3.7. TMEM164 Expression Decreases Slightly at First Recurrence

Among the 104 matched GLASS pairs, median TMEM164 expression fell from 3.628 to 3.453 log₂(TPM + 1). The Hodges-Lehmann estimate of the paired difference was −0.200 log₂ units (95% CI −0.358 to −0.030; p = 0.020), and expression increased in 42.3% of patients (Figure 5).

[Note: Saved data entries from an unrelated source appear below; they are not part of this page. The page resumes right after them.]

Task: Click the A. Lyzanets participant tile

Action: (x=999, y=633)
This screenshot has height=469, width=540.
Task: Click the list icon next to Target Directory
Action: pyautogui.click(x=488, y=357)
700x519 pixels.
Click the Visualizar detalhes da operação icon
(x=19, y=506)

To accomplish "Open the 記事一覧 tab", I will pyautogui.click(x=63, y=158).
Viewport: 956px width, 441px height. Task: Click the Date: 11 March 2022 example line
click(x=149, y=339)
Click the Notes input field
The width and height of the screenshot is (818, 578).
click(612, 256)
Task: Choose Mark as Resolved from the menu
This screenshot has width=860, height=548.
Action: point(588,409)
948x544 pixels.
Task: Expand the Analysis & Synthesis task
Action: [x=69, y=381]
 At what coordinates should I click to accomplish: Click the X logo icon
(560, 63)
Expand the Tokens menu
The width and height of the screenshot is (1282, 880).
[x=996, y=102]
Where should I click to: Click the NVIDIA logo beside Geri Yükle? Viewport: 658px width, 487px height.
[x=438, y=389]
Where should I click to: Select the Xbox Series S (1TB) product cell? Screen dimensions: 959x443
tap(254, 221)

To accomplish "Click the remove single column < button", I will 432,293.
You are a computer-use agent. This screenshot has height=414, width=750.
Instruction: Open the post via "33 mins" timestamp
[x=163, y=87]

On the ratio scale this is a median decrease of 13% (95% CI 2% to 22%), so the interval is compatible with a change of negligible biological consequence at its upper bound and with no more than a modest one at its lower bound, and the direction is opposite to the induction reported during fractionated irradiation in vitro [8].
The decrease is not explained by a shift in specimen composition. Tumour purity did not differ between paired timepoints (0.794 versus 0.792; p = 0.489) and change in purity was not correlated with change in TMEM164 (ρ = 0.160; p = 0.104). Modelling the within-patient difference gave an intercept of −0.188 (95% CI −0.350 to −0.026; p = 0.023) unadjusted, −0.175 (−0.336 to −0.014; p = 0.033) adjusting for change in purity, and −0.196 (−0.362 to −0.030; p = 0.021) adjusting for change in purity together with the ESTIMATE score.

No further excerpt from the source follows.